2. A nurse plans to talk to the parents of a toddler about toilet training. What should the nurse explain is the most important factor in the process of toilet training?
- A. Parents’ attitude towards it
- B. Child’s motivation to remain dry
- C. Child’s ability to sit independently on the toilet
- D. Parents’ commitment to work on the toilet training
Correct answer: D
Rationale: The most crucial factor in successful toilet training is the parents' commitment to consistently work with their child. While parents' attitude and willingness are important, the key is their dedication to the process. The child's motivation and ability are also significant but rely heavily on parental guidance and support. Therefore, the correct choice is the parents' commitment to work on toilet training.
3. The school nurse is caring for a boy with hemophilia who fell on his arm during recess. What supportive measures should the nurse use until factor replacement therapy can be instituted?
- A. Apply warm, moist compresses
- B. Apply pressure for at least 1 minute
- C. Elevate the area above the level of the heart
- D. Begin passive range-of-motion unless the pain is severe
Correct answer: C
Rationale: The correct supportive measure for the school nurse to use for a boy with hemophilia who fell on his arm during recess is to elevate the area above the level of the heart. Elevating the affected area helps reduce bleeding and swelling in a child with hemophilia until factor replacement therapy can be provided. Applying warm, moist compresses (Choice A) may worsen bleeding by dilating blood vessels. Applying pressure for at least 1 minute (Choice B) is not recommended for hemophilia as it can lead to increased bleeding. Beginning passive range-of-motion (Choice D) should be avoided as it can exacerbate bleeding and further injury in a child with hemophilia.
4. A parent of a 2-year-old child tells a nurse at the clinic, 'Whenever I go to the store, my child has a screaming tantrum, demanding a toy or candy on the shelves.

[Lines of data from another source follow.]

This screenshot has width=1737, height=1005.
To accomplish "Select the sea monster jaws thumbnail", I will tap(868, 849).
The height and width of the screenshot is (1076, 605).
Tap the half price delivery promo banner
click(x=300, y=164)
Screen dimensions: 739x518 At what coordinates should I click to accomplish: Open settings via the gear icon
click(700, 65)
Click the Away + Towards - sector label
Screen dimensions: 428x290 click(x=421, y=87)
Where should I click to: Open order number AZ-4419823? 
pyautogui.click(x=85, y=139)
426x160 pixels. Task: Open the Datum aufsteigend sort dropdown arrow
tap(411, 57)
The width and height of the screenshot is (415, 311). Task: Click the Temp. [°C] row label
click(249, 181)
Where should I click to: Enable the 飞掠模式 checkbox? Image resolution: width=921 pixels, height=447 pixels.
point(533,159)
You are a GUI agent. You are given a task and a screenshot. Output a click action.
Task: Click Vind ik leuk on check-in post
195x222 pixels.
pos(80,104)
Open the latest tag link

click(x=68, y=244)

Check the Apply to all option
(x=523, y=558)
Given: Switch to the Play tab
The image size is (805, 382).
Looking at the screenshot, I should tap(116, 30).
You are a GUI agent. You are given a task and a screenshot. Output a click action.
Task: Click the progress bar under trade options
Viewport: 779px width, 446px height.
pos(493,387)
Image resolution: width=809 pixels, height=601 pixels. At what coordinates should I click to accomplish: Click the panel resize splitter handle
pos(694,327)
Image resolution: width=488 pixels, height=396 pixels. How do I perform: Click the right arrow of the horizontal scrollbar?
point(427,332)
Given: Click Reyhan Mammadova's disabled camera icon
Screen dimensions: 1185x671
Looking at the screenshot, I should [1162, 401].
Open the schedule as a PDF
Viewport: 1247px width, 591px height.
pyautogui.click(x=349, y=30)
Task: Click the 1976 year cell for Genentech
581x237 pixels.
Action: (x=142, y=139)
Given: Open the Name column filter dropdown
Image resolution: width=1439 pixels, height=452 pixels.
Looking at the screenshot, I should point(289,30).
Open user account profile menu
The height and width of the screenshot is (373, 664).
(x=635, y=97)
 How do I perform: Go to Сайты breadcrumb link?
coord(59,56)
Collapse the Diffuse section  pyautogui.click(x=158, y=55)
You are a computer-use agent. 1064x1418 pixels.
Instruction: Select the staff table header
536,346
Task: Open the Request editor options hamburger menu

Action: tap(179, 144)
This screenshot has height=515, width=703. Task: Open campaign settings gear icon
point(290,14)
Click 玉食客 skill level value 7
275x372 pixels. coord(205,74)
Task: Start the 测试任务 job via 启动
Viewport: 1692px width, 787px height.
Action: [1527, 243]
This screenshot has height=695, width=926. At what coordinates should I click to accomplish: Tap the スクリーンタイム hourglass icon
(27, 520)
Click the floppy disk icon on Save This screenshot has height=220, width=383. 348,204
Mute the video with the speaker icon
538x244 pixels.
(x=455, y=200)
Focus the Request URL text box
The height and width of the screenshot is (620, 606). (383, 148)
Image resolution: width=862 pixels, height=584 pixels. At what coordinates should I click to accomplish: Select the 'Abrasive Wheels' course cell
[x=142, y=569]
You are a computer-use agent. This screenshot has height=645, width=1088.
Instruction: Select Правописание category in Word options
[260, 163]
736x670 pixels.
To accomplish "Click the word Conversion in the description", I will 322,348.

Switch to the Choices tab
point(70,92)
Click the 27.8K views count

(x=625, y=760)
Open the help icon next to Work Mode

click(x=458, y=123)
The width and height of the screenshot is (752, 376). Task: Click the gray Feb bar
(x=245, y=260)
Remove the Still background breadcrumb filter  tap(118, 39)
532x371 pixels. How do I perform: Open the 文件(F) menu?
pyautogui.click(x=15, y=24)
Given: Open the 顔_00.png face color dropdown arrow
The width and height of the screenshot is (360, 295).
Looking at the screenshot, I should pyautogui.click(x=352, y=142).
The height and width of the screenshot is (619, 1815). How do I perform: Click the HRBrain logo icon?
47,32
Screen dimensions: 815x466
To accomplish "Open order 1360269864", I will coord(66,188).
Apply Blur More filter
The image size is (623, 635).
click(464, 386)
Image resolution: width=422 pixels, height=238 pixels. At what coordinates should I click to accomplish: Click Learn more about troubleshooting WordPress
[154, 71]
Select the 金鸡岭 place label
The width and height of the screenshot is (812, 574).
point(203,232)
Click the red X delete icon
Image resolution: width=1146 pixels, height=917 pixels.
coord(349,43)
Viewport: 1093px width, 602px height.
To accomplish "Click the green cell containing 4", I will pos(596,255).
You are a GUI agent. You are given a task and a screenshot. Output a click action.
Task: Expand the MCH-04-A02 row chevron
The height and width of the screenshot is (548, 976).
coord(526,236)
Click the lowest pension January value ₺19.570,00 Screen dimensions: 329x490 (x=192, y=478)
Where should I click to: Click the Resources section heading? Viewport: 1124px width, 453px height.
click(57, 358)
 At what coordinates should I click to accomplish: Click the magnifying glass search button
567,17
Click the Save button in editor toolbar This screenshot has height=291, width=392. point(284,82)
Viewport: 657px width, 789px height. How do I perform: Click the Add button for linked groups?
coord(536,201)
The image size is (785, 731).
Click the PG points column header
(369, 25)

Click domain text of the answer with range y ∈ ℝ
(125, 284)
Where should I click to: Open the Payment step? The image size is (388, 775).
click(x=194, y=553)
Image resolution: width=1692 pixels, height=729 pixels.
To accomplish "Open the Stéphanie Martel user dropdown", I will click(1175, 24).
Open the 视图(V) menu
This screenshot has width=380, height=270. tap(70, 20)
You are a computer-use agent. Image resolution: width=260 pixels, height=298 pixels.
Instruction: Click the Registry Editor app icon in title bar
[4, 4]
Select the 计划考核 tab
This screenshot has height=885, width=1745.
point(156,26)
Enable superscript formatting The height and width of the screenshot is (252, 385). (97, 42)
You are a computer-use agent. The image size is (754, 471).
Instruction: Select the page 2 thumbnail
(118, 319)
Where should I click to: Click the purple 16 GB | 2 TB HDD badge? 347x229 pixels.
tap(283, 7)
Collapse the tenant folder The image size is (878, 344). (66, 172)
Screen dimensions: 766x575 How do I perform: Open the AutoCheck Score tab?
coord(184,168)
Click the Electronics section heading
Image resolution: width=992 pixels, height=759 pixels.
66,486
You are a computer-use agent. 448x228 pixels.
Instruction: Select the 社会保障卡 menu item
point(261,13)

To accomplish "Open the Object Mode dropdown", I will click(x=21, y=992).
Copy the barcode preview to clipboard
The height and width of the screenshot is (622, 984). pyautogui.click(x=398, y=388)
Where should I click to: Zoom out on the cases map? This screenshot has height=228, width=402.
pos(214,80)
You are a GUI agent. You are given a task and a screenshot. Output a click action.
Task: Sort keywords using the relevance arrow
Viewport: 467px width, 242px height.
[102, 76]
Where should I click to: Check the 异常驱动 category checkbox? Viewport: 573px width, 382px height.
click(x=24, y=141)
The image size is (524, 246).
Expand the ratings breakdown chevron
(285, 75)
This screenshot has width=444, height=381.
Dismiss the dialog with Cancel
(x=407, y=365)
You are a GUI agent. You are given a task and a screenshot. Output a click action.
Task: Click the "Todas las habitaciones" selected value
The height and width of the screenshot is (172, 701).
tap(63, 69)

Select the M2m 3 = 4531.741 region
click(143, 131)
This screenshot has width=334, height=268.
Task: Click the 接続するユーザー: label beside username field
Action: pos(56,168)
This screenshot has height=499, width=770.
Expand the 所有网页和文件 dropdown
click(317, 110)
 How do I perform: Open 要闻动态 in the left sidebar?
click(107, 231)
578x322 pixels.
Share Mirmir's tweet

How can I deal with this situation?' What is the nurse’s best response?
- A. “Attempt to distract the child by offering a toy.”
- B. “Say nothing and allow the tantrum to continue until it ends.”
- C. “Have a babysitter stay with the child at home until the child outgrows this behavior.”
- D. “Give the child the item while in the store, and when the child loses interest, return the item to the shelf.”
Correct answer: B
Rationale: The best approach in dealing with a child's tantrum is to not give in to their demands. By allowing the tantrum to continue until it ends, the child learns that this behavior is not effective in getting what they want. Offering a distraction (Choice A) might temporarily calm the child but does not address the underlying issue of the tantrum. Leaving the child with a babysitter (Choice C) does not teach the child how to handle such situations. Giving in to the child's demands (Choice D) reinforces the tantrum behavior.
5. A nurse is assessing a child with suspected rotavirus infection. What clinical manifestation is the nurse likely to observe?
- A. Abdominal pain
- B. Diarrhea
- C. Constipation
- D. Vomiting
Correct answer: B
Rationale: The correct answer is B: Diarrhea. Rotavirus infection commonly presents with symptoms such as watery diarrhea, vomiting, fever, and abdominal pain. While abdominal pain and vomiting are also associated with rotavirus infection, diarrhea is a hallmark feature. Constipation is not typically seen in cases of rotavirus infection. Therefore, the most likely clinical manifestation that the nurse would observe in a child with suspected rotavirus infection is diarrhea.